Expect Strong Growth In Diagnostics Business

We forecast Abbott’s Diagnostics business to see a sharp rise in revenues to north of $8 billion by the end of 2019, primarily reflecting the impact of the Alere acquisition. The Rapid Diagnostics business will likely generate sales of $2 billion in 2018. Apart from Rapid Diagnostics, the company is also seeing high single digit growth in Core Laboratory, primarily due to higher demand in the international markets. These trends will likely continue in the near term, and drive the segment revenues higher. Recent advances in diagnostics have made available products with accurate and rapid results. In Vitro Diagnostic tests help in improving patient outcomes and cost savings due to earlier and more precise diagnoses. The product improvement is driving demand growth, especially in the emerging markets, which are also seeing higher spending on healthcare. Abbott has a strong presence in growing markets like China, India, and Brazil. Looking at the company’s gross margins, we forecast a slight uptick, primarily led by continued cost reductions, and merger synergies.

Established Pharmaceuticals And Medical Devices Will Likely See Mid-Single Digit Growth

Looking at Abbott’s Established Pharmaceuticals, we expect the revenue to grow in mid-single digits in 2018, primarily led by its expansion in emerging markets. The segment saw high single digit revenue growth in the nine month period ending 2018, primarily reflecting the growth in key emerging markets. The company has been focused on branded generic pharmaceutical products, and it is working towards increasing its product offerings by launching new and improved formulations. The global generic drug market has been growing at a CAGR of 8% over the past few years and stood at $244 billion in 2017, and it is expected to grow at a CAGR of over 10% in the coming years. Emerging markets, in particular, will likely see strong growth. For instance, India’s pharmaceutical industry has seen double digit growth in the recent years, and it is expected to grow from $36 billion in 2017 to $55 billion in 2020, making it one of the five top five emerging pharmaceutical markets. Given that Abbott has a strong presence in such emerging markets, it will likely continue to see steady growth in its pharmaceuticals business in the near term, and beyond.  

We forecast the Medical Devices segment revenues to grow in mid-to-high single digits, primarily be led electrophysiology, which is seeing strong demand of late, and saw revenue growth in early twenties percent in the nine month period ending September 2018. The segment sales will also be aided by new Confirm RxTM Insertable Cardiac Monitor (ICM). Apart from electrophysiology, structural heart continues to benefit from higher MitraClip sales. We expect this trend to continue in the near term, and drive the segment growth. Note that the results of Abbott’s COAPT trial demonstrated that MitraClip improves survival and clinical outcomes for patients with functional mitral regurgitation, which is the most prevalent form of this condition.

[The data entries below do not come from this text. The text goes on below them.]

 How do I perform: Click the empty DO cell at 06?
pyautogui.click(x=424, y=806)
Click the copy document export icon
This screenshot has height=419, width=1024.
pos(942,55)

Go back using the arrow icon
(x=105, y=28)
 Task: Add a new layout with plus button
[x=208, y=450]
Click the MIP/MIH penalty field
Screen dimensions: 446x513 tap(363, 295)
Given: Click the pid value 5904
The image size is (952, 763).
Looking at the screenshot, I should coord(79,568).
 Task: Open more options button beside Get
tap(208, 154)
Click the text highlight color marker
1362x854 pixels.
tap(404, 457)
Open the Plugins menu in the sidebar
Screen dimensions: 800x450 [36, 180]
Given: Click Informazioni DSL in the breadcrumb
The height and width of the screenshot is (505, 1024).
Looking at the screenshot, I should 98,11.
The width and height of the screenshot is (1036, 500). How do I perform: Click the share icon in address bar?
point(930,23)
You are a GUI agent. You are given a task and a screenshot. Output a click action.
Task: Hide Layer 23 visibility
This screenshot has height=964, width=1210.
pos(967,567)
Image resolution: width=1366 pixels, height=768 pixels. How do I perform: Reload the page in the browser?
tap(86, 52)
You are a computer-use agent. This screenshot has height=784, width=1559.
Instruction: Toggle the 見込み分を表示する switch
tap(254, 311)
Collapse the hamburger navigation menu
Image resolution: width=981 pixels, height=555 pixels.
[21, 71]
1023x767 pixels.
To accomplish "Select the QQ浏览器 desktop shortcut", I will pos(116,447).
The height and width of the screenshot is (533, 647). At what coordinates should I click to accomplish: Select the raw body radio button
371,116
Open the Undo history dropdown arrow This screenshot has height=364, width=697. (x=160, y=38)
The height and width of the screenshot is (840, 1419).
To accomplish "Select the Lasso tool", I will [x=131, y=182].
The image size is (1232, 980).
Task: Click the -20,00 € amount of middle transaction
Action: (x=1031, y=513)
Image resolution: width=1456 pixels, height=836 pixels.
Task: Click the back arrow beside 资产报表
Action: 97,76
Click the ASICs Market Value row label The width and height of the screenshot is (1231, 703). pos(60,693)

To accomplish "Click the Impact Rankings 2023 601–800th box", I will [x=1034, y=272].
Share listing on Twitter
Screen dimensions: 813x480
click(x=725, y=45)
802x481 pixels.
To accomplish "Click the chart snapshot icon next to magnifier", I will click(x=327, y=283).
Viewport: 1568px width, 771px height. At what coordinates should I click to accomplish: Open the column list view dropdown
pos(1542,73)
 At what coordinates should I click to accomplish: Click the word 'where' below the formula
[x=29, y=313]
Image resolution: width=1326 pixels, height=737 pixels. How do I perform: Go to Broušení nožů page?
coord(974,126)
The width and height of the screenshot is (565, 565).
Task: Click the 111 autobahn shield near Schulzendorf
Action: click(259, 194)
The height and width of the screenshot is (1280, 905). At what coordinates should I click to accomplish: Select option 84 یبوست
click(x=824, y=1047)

The company aims to submit the data to the U.S. FDA toward the end of 2018, and will likely get an approval for an expanded indication. This should further boost the MitraClip sales in the coming quarters. 

Overall, we expect the Diagnostics business to lead near term growth for Abbott. We currently forecast adjusted earnings of $2.80 per share in 2018, and a TTM price to earnings multiple of 24x, to arrive at our price estimate of $67 for Abbott Labs, which is slightly below the current market price.